Ratssitzung am Montag Redepult wird umgebaut

Wuppertal · In seiner Sitzung am Montag (6. März 2023) hat der Wuppertaler Stadtrat zahlreiche Themen diskutiert Beschlüsse getroffen. Hier einige davon.

 Oberbürgermeister Schneidewind bei einer Rede im Rat (Archivbild).

Oberbürgermeister Schneidewind bei einer Rede im Rat (Archivbild).

Foto: Christoph Petersen

Wohnraum: Der Rat hat Bebauungsplan 1223 für den August-Jung-Weg östlich von Hosfelds Katernberg zugestimmt. Dort geht es um die „Entwicklung eines hochwertigen Wohnquartieres in attraktiver Lage“.

Bundesgartenschau: Die Verwaltung redet momentan mit den Finanzbehörden über die Gemeinnützigkeit für die BUGA 2031 in Wuppertal. Erst danach sollen entsprechende Gremien besetzt werden.

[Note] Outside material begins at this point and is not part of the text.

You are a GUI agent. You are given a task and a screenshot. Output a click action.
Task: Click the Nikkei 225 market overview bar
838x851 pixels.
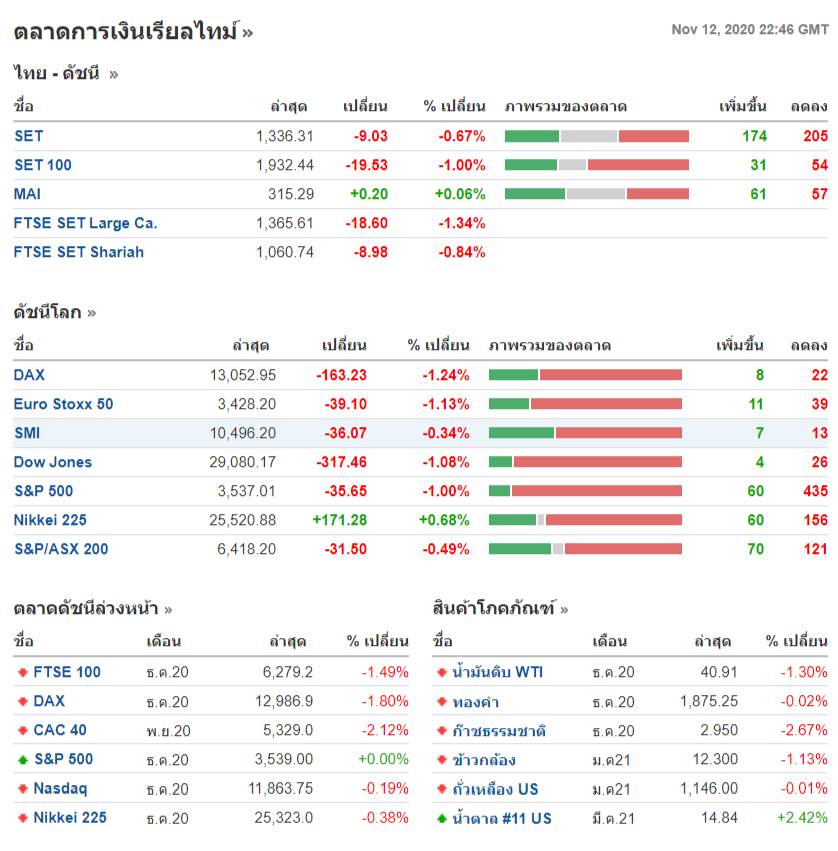(585, 520)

Auszeichnung: Der Rat hat die von der Ratsgruppe der „PARTEI“ beantragte (satirisch gemeinte) Verleihung einer Ehrenbürgerschaft der Stadt Wuppertal an den türkischen Staatspräsidenten Recep Tayyip Erdogan abgelehnt. Auch eine entsprechende Umgestaltung von Siegel, Wappen und Flagge der Stadt fand keine Zustimmung.

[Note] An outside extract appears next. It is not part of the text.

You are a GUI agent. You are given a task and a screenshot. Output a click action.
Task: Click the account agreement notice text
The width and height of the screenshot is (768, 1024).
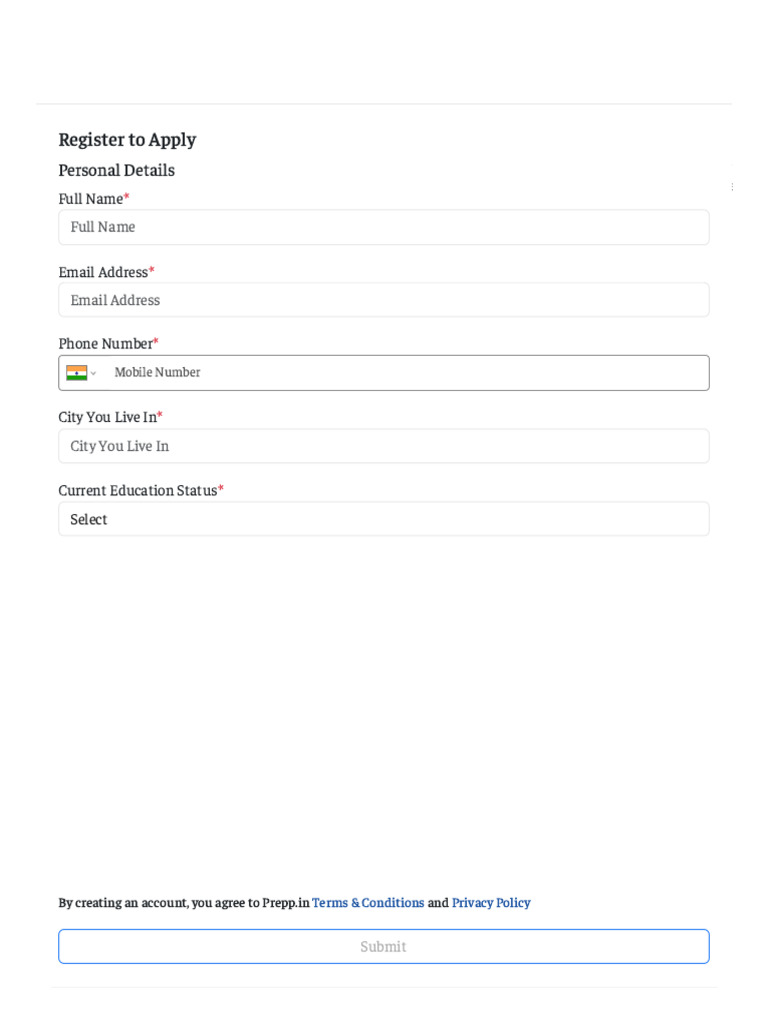point(184,902)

Ratssaal: Das Redepult soll erneuert werden. Hintergrund ist ein Antrag von 25 Abgeordneten mehrerer Fraktionen. Darin hieß es: „Bei Redebeiträgen im Ratssaal ist auffällig, dass Personen, die kleiner als der Durchschnitt sind, nicht oder nur teilweise zu sehen sind. Außerdem erschwert Ihnen das Pult während ihrer Reden die Zuhörerinnen- und Zuhörerschaft anzuschauen, wenn es ihnen nicht möglich ist über das Pult zu schauen. Dies hat zur Folge, dass die Aufmerksamkeit der Zuhörerinnen- und Zuhörerschaft nachlässt und eine lautere Geräuschkulisse im Publikum entsteht. Ferner kann das aktuelle Redepult keinesfalls als barrierefrei bezeichnet werden, so dass die Diskriminierung von Menschen mit einer körperlichen Behinderung ermöglicht wird. Wir bitten Sie daher Abhilfe zu schaffen und Barrierefreiheit herzustellen. Wir Ratsfrauen fordern die Verwaltung auf, ein Pult anzuschaffen, das allen Rednerinnen und Rednern gerecht wird.